How to create GraphQL data loaders for Entity Framework?

#software-development #dotnet #graphql #data-storage

This article contains specific information potentially useful for users of both the GraphQL .NET and Entity Framework Core libraries. This article described the process to get by the result. If you just want inspiration for a generic data loader, feel free to skip to the end.

GraphQL is an amazing framework for creating (re)usable API’s. Don’t ask me why, but I ended up stuck with Entity Framework Core as my data access layer. When you are trying to develop a well thought out, usable and performant API you will get to use the data loader rather sooner than later.

Figuring out how to work with the data loader I absolutely refuse to write the same kind of code over and over again. I did not feel like writing a different data loader resolver for each and every entity type I need to retrieve in my API. If this is also the case for you, read on!

The dataloader itself

Feel free to skip this part if you know about the dataloader. This part is mainly for people just starting out with the dataloader, or completely unfamiliar with it.

Just to refresh on the data loader mechanism shipped with the GraphQL.net library. This mechanism is only there to help you retrieve data somewhat efficiently in batches. Imagine the following data structure (from one of my hobby projects):

flight {
    departure {
        airfield {
            name
        }
        time
    }
    arrival {
        airfield {
            name
        }
        time
    }
}

The departure and arrival objects are of the same type, but represent a different piece of information. The way this information would be retrieved without dataloader is as follows:

All queried flights are retrieved from the database
For each flight result a database request for departure information is made
- This departure type requests information about the airfield this flight departed from
For each flight another request for it’s arrival information is made
- For which a request for airfield information is made again.

For a single result in the result set (which is usually about 20 items long), about 5 requests need to be made. For a full page of information this results in 100 database roundtrips, which obviously is not performant.

Assuming we have a 15ms latency to the database server from our dev machine, and each database call takes about 5ms, this would become a 2 second call. All but performant.

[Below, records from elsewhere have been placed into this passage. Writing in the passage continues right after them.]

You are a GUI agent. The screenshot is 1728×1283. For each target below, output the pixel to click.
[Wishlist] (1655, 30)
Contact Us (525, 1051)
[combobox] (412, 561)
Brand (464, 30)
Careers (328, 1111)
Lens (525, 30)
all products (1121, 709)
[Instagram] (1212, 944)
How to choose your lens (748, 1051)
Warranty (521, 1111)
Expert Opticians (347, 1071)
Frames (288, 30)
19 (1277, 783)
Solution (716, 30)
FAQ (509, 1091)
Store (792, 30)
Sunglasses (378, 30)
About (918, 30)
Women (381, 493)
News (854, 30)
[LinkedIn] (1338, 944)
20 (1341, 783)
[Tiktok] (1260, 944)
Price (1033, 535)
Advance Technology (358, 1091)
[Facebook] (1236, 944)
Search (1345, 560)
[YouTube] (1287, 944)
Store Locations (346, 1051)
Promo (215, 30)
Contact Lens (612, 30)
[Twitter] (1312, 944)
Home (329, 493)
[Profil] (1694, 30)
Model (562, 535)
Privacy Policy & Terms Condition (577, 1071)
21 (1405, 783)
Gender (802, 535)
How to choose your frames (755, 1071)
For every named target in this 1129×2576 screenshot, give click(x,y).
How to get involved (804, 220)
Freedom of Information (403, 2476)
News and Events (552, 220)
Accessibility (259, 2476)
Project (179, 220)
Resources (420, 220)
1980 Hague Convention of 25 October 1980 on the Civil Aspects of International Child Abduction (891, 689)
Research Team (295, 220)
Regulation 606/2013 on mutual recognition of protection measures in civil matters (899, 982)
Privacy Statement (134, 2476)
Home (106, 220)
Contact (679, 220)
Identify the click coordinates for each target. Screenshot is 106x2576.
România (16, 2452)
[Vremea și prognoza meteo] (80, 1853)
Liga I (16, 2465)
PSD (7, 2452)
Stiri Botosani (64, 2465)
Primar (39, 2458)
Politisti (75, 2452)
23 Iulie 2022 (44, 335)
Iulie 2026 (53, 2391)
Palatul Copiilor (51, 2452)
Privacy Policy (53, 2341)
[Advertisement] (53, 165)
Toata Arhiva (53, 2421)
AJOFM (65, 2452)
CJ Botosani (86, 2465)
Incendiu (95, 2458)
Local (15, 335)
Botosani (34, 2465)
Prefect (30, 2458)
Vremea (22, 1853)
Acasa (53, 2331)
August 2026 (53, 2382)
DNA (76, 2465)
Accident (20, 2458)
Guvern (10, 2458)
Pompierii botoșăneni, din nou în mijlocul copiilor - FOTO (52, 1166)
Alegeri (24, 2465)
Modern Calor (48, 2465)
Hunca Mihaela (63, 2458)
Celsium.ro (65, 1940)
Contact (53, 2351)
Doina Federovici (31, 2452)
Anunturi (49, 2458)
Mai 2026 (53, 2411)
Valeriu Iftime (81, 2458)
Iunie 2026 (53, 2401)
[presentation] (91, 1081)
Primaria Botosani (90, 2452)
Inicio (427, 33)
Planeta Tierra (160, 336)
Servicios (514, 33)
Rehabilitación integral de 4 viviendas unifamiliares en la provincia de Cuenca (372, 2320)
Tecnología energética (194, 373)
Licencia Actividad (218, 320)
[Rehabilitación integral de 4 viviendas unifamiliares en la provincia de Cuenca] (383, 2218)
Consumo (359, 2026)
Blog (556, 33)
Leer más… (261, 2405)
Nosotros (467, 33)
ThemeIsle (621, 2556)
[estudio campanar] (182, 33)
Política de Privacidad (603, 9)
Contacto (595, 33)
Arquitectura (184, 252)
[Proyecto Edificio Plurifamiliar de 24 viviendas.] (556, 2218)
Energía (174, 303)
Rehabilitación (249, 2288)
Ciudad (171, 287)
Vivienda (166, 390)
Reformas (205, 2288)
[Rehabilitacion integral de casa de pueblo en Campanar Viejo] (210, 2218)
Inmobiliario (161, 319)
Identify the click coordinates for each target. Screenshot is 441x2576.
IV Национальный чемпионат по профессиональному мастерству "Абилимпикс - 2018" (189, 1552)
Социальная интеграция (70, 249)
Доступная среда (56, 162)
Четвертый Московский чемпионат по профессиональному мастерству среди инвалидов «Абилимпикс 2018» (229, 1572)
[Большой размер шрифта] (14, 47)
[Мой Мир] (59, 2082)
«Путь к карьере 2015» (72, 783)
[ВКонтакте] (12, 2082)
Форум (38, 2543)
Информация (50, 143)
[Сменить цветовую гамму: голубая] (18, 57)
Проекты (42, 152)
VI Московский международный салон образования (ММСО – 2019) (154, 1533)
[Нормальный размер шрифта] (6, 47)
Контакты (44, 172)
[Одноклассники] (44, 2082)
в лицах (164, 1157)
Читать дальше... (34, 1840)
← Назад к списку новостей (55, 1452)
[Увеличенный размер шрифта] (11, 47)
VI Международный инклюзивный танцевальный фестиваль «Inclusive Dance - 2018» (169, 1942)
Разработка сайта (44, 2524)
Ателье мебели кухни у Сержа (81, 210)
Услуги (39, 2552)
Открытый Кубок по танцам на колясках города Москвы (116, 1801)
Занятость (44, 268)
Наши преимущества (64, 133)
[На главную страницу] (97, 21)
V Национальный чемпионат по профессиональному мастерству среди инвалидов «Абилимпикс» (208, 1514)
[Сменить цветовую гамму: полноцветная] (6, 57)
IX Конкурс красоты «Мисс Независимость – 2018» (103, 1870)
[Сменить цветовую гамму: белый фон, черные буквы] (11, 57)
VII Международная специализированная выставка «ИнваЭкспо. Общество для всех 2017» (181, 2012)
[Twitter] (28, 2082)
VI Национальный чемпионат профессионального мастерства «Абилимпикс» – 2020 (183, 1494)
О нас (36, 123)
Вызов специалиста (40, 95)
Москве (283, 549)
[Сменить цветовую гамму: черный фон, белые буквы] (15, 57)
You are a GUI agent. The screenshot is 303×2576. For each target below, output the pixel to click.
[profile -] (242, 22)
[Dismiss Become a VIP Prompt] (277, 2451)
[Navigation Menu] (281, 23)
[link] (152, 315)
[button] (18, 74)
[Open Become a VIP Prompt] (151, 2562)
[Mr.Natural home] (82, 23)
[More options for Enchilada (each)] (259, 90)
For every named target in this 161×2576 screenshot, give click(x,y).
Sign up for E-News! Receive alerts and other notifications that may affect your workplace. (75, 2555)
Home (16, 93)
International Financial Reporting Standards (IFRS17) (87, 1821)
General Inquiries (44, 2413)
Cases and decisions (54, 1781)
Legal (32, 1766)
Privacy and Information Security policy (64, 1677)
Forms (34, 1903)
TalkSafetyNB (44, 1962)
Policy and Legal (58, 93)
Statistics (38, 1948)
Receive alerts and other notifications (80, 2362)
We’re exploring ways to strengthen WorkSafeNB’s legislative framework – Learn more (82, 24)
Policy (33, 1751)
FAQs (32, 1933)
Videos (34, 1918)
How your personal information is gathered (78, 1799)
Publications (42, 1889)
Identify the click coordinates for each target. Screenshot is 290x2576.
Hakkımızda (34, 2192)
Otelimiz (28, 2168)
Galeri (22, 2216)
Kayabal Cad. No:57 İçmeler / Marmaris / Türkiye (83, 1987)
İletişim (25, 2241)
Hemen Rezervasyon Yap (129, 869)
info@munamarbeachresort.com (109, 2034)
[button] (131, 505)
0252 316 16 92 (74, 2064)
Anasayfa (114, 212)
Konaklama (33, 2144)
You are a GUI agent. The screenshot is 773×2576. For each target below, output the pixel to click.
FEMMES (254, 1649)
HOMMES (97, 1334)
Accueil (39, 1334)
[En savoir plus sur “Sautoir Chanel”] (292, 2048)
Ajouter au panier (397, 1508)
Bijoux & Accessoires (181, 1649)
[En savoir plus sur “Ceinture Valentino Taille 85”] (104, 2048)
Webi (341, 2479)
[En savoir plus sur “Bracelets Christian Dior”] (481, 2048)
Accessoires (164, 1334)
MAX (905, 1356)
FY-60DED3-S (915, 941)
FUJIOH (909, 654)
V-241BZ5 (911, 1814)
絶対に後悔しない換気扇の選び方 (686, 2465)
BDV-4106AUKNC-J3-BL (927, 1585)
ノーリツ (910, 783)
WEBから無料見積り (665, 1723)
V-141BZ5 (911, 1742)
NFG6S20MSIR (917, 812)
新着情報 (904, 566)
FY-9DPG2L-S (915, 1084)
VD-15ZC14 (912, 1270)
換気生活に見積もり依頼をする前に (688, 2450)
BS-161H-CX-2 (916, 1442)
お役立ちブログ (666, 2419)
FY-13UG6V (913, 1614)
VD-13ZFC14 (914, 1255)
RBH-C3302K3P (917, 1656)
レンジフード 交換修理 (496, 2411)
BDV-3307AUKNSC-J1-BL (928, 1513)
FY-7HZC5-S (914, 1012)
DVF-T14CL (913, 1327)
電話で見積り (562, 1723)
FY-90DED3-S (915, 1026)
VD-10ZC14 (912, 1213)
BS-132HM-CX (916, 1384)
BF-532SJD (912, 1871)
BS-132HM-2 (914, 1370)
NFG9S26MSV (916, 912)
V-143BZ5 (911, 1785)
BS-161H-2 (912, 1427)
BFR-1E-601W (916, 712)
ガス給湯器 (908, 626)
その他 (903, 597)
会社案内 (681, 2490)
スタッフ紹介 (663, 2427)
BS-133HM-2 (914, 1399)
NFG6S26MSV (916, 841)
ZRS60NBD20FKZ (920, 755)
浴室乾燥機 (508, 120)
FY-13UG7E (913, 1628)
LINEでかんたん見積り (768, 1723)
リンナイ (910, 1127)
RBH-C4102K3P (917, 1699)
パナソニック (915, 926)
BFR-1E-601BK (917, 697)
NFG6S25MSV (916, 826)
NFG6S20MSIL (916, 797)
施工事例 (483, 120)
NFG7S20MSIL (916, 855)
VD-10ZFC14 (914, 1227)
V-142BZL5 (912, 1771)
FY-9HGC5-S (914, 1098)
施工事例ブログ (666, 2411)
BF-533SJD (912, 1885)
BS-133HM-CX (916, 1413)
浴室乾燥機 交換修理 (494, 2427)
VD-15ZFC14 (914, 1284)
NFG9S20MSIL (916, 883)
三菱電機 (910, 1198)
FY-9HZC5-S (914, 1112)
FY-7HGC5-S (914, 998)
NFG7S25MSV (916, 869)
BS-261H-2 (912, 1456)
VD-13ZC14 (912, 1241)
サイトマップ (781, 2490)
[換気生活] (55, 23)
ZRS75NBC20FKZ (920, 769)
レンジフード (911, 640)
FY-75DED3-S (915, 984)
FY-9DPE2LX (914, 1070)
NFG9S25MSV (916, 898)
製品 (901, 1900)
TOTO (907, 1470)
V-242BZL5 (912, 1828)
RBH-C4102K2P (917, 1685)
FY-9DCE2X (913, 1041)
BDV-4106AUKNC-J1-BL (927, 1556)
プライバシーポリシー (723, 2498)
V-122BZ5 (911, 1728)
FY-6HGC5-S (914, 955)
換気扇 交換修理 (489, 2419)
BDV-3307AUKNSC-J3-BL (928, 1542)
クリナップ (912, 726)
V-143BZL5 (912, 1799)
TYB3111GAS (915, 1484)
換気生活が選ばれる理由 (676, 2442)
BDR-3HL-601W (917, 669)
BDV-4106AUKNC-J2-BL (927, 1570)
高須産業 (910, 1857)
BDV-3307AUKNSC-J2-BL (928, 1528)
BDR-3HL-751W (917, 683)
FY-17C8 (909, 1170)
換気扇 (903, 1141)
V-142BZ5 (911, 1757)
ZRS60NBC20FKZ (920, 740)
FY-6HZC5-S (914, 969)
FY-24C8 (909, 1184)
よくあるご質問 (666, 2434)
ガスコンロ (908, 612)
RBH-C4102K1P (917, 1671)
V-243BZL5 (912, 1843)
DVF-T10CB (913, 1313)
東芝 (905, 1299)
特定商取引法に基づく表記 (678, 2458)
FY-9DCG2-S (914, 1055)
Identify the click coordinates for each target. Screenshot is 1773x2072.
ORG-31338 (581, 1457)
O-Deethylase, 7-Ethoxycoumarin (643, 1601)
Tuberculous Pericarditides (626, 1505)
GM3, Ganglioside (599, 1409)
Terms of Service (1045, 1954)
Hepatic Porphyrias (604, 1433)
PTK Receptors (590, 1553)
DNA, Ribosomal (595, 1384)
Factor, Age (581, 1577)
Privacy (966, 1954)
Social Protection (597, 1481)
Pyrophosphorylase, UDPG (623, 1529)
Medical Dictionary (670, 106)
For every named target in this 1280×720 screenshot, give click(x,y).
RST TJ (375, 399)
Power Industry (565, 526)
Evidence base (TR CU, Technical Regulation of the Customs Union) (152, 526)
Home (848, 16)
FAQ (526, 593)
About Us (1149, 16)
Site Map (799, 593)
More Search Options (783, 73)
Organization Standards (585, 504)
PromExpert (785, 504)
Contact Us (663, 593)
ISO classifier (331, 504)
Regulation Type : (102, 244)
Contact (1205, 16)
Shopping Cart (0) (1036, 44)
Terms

By using the dataloader to batch our requests based on the entities we are loading we can reduce this to three different calls (3% of the previous number of roundtrips):

A call for the flight entities
A request to retrieve flight information (departure and arrival)
A request for airfield information

We’ll get to the technical implementation of a dataloader later in the aricle.

What do we need?

There is something common about every data loader I have ever written. It’s either one of the following two:

Retrieve a set of records based on an equal or bigger set of property values
Retrieve many records based on a smaller set of property values

Practical examples include these queries:

q => ids.Contains(q.Id)

q => ids.Contains(q.ParentId)

The differences are in the way we load the data. The first one will usually have a 1:1 mapping, while the 2nd example will usually involve a 1:many relationship. The common ground is that we always aim to retrieve a single entity type. There are only a few differences in each data loader method we usually have to write manually:

The type of data loader being initialized
The type for which we create the dataloader
The predicate provided

Working with expression trees

LINQ queries are totally amazing! I love them, and I’d prefer to use these above weakly typed strings any time. In my GraphQL endpoints I only care about the data I want to request, and not so much the implementation details related to the dataloader. Therefore my goal: I want to provide a predicate, and a value for provided predicate, and retrieve all records where this evaluates to true.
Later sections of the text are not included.